Leng bu leng is by far the most common phrase asked by Chinese grandmas as we walk around outside, especially if we have our kids with us. It’s asked out of affection and care for the well being of the foreigners but can be a bit exhausting being asked over and over. So the first Chinese phrase we’re teaching Kanyon is “bu leng,” I’m not cold.
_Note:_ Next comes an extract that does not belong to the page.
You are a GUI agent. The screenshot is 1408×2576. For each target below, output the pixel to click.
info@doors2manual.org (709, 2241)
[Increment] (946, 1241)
Leng bu leng was taken to the extreme in our house yesterday. Our ayi (housekeeper) asked this question when we returned from the hardware store. Here’s the conversation:

Ayi: Leng bu leng? Are you cold?
M’Lynn: Bu leng. I’m not cold.

M’Lynn continues to take off her layers of clothes and gets Corbin out of his layers getting ready to feed him. She gets situated and Corbin begins to eat.

Ayi: (motioning to her chest) You should wait a while, you’re milk is too cold for the baby.
M’Lynn: (trying not to laugh) I have a very warm coat.

Are you serious, cold breast milk just from walking outside? I know it’s cold, but I didn’t realize it was that cold!